Tregubova’s book surveys the entire period of Russia’s post-Soviet history, in which the Kremlin was considered by a wide layer of the liberal-democratic intelligentsia to be the bearer of all their hopes—that Russia’s transformation would unfold in the spirit of a Western market democracy. For a long time, this layer endured Yeltsin’s absurd antics, his personal incompetence and ignorance, and the nastiness of his political methods. It did not think that the president’s methods interfered with the forward movement of the transition process, regarding them as of little significance and at times even amusing.

Having identified itself with the Kremlin, the liberal intelligentsia closed its eyes to the many frightful things occurring in the country.
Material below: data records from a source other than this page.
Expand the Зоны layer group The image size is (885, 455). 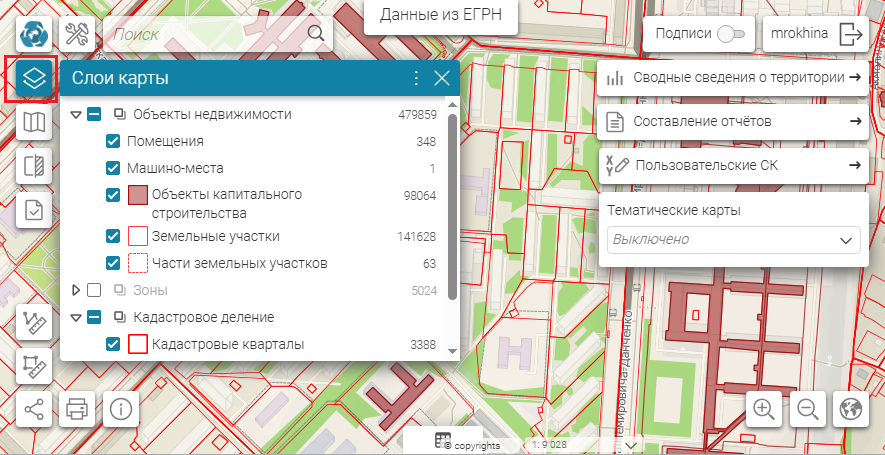tap(76, 290)
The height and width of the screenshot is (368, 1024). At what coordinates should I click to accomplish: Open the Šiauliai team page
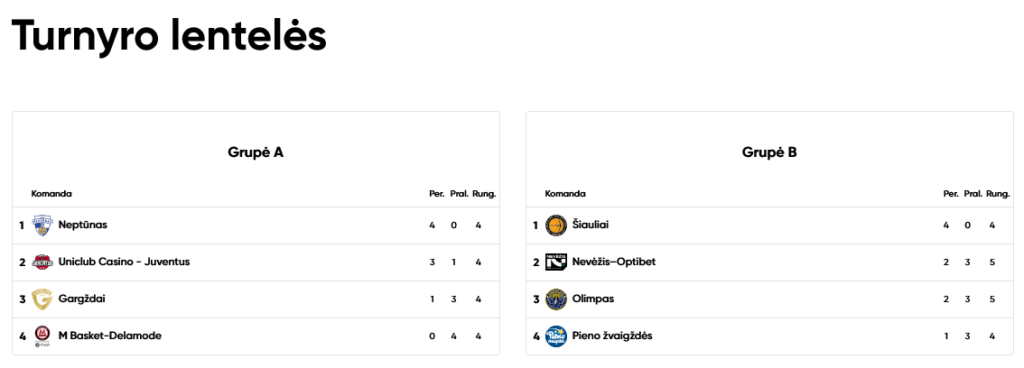click(x=590, y=225)
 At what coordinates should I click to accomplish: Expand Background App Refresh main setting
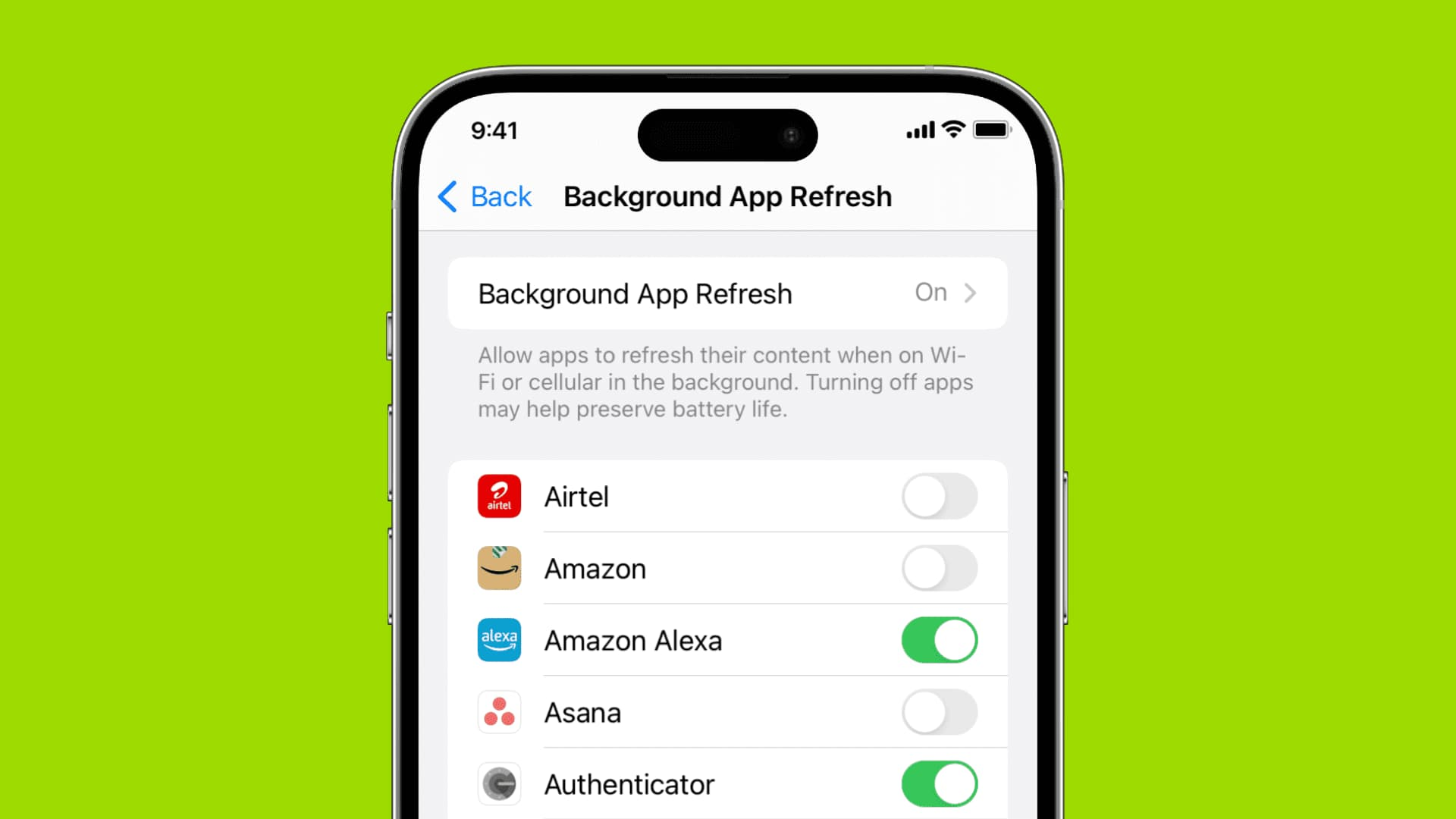click(727, 292)
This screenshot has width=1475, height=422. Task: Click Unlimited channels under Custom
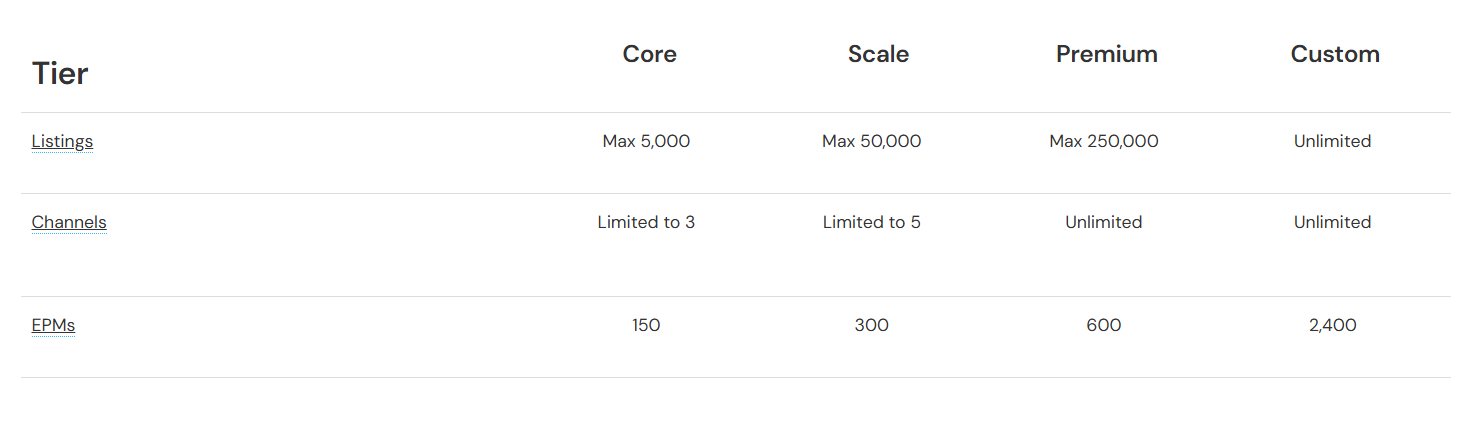[1332, 222]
However, eventually a split emerged between the expectations of this layer and the actual course of the Kremlin’s policies. The result was a cooling in their attitude towards Yeltsin.
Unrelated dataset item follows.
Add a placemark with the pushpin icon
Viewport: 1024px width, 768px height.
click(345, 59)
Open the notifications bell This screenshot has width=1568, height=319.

A deepening conflict between the liberal intelligentsia and the government has developed over the last several years. In addition to freedom of the press, the war in Chechnya was a catalysing factor in this process. Tregubova, says relatively little about this war in her book, but expresses her dissatisfaction with the consequences brought on by the policy of “blood and iron” in the Northern Caucuses and describes events in Chechnya as “the war that Putin needed for a victorious election.”

Nostalgia for Yeltsin

Based upon the liberal intelligentsia’s disappointment and social alienation, a peculiar new phenomenon has emerged—nostalgia for the Yeltsin period. This is a remarkable development. All layers of society have been tossed overboard by the dramatic events of the past 15 years—the collapse of the country, the implementation of “shock therapy,” the dramatic growth in social inequality. The ground has been pulled out from under them, and they have been stripped of any sense of a secure future. Because of this, there is a strong psychological desire for the “golden years” that preceded the subsequent catastrophe.

Longing for the era of the 1970s, the last period in which the Soviet working class was able to perceive a bettering of their living conditions, has become widespread. Others have nostalgia for the time of Gorbachev’s “Perestroika.” Just as the memory of the 1970s evokes feelings of general well-being, the end of the 1980s is remembered to a large degree as a time of growing social and political aspirations.
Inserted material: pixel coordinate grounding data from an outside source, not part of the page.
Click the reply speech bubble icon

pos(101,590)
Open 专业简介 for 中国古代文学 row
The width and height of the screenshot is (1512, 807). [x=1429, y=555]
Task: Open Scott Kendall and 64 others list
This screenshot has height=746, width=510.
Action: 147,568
In the 1990s, the liberal intelligentsia haughtily treated such views as the remnants of “Sovkovost” (a disparaging term for a person who supposedly did not understand recent historical developments in Russia and was living psychologically in the past), considering themselves safeguarded against the manifestation of such contemptible weaknesses.

Today however, a significant section of this layer feels, if not tossed overboard, then, at the very least, rudderless. History, it found, neither stopped in 1991 (the “failure of communism”) nor in 1996 (“the victory of democracy”), but instead continued moving forward according to its own inexorable logic. Disappointed by the policies and methods of the Putin regime, a substantial section of the liberal intelligentsia is nostalgic for the Yeltsin era.

Tregubova is uncomfortable with the new period in Russian history, but is unable to grasp how it arose logically and inevitably out of the general tendencies of the Yeltsin era.

For Tregubova, authoritarianism began with Putin. Not understanding the real reasons behind this development, she is forced to attribute it to the Russian president’s personality. But if everything depends on the will and decisions of one man, then merely redirecting the perspective of this person can rectify the situation. In the end, Elena Tregubova’s perspective boils down to the simple wish that the “good Putin” will be victorious over the “bad Putin.” This is the historical dead end of the new Russian liberalism.